Meret
Survivorship Bias

white-aster:

dieselpunkisdad:

I have posted about survivorship bias and how it affects your career choices: how a Hollywood actor giving the classic “follow your dreams and never give up” line is bad advice and is pure survivorship bias at work.

When I read up on the wikipedia page, I encountered an interesting story:

During WWII the US  Air Force wanted to minimize bomber losses to enemy fire. The Center for Naval Analyses ran a research on where bombers tend to get hit with the explicit aim of enforcing the parts of the airframe that is most likely to receive incoming fire. This is what they came up with:


image

So, they said: the red dots are where bombers are most likely to be hit, so put some more armor on those parts to make the bombers more resilient. That looked like a logical conclusion, until Abraham Wald - a mathematician - started asking questions: 

- how did you obtain that data?
- well, we looked at every bomber returning from a raid, marked the damages on the airframe on a sheet and collected the sheets from all allied air bases over months. What you see is the result of hundreds of those sheets.
- and your conclusion?
- well, the red dots are where the bombers were hit. So let’s enforce those parts because they are most exposed to enemy fire. 
- no. the red dots are where a bomber can take a hit and return. The bombers that took a hit to the ailerons, the engines or the cockpit never made it home. That’s why they are absent in your data. The blank spots are exactly where you have to enforce the airframe, so those bombers can return.

This is survivorship bias. You only see a subset of the outcomes. The ones that made it far enough to be visible. Look out for absence of data. Sometimes they tell a story of their own.

BTW: You can see the result of this research today. This is the exact reason the A-10 has the pilot sitting in a titanium armor bathtub and has it’s engines placed high and shielded.

If you want to think scientifically, ALWAYS ask what data was included in a conclusion.
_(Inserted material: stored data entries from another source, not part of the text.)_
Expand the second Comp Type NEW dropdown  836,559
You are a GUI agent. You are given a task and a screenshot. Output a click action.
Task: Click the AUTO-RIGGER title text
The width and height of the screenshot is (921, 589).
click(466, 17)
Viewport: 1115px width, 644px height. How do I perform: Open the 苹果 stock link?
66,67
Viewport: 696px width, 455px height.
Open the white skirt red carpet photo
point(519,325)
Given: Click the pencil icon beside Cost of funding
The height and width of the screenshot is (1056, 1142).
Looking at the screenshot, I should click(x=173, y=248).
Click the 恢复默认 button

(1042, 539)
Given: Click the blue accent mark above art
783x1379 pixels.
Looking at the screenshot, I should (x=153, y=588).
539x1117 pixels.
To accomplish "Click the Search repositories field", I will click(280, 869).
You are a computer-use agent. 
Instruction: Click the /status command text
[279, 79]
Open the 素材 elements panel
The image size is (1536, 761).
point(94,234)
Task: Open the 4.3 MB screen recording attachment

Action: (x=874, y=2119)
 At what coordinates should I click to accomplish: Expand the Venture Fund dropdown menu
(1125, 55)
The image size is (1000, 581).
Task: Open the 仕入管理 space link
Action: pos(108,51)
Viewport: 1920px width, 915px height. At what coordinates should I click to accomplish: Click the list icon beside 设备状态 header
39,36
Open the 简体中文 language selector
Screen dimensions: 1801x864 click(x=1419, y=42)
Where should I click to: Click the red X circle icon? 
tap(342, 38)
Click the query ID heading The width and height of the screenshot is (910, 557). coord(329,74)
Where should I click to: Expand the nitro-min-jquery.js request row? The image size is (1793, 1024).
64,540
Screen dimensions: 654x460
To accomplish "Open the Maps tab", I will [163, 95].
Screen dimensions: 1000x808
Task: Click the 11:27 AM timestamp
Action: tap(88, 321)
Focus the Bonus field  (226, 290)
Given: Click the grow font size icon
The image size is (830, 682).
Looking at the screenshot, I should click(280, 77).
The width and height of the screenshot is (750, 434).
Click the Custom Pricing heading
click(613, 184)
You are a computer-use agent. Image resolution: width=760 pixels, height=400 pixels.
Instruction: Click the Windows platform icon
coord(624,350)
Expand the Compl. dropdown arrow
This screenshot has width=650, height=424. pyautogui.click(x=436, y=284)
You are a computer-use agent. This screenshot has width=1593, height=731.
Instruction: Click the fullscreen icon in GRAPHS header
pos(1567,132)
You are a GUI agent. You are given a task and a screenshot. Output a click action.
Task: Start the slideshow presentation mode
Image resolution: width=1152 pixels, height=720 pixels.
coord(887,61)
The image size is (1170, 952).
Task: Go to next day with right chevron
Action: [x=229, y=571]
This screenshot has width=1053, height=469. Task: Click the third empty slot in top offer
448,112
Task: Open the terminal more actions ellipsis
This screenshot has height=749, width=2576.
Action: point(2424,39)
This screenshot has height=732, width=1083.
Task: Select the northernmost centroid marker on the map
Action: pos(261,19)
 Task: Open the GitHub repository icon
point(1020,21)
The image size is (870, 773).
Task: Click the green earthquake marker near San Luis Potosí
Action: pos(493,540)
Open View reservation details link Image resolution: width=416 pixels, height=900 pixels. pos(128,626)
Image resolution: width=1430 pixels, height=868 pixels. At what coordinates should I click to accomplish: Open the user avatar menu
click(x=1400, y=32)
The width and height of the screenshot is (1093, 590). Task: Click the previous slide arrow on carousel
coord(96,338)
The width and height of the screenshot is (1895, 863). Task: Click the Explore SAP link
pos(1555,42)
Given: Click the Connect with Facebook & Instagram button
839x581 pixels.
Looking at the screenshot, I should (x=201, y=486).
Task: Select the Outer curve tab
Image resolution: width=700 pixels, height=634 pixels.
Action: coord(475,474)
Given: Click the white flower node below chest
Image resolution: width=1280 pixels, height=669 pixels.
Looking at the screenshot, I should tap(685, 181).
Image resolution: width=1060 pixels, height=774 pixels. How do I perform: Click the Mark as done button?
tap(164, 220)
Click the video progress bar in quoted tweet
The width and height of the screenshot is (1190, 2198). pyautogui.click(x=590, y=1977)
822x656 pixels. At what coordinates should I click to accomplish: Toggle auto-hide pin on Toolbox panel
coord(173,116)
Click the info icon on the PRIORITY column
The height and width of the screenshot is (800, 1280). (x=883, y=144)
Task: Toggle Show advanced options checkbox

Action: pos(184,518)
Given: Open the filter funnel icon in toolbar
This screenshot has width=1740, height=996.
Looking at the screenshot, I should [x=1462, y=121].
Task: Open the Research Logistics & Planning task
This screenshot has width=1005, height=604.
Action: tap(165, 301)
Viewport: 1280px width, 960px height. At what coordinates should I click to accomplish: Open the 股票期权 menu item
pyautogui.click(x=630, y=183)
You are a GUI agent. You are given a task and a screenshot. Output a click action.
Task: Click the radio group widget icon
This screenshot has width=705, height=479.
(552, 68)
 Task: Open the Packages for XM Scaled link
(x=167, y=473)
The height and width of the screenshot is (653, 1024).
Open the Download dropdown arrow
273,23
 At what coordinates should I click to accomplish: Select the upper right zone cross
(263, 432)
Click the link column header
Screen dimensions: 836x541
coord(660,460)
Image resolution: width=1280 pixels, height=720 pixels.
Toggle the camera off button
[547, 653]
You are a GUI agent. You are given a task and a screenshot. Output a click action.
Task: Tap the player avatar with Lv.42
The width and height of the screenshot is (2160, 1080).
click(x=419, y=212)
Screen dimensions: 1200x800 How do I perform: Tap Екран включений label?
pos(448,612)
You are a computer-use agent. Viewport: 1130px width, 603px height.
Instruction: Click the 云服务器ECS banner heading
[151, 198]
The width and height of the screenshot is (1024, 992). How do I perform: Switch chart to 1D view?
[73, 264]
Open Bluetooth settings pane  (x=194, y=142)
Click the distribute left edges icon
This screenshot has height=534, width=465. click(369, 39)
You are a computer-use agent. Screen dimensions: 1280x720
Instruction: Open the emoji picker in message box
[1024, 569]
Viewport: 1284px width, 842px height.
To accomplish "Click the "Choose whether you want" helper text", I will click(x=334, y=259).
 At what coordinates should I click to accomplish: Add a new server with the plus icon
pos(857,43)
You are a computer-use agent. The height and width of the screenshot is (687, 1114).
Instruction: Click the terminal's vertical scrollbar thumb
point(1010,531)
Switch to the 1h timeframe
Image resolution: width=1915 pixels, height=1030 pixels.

And ALWAYS ask what data was EXCLUDED when making a conclusion.

If they have excluded information because “it doesn’t exist” or “it was too hard to get” or “it was good data but was provided by people we don’t like”, then that is a BIG RED FLAG that the analysis was flawed.

Another example of this is originally doctor’s thought smoking protected people from developing dementia until someone pointed out it was because smokers didn’t usually live long enough to get the most common forms.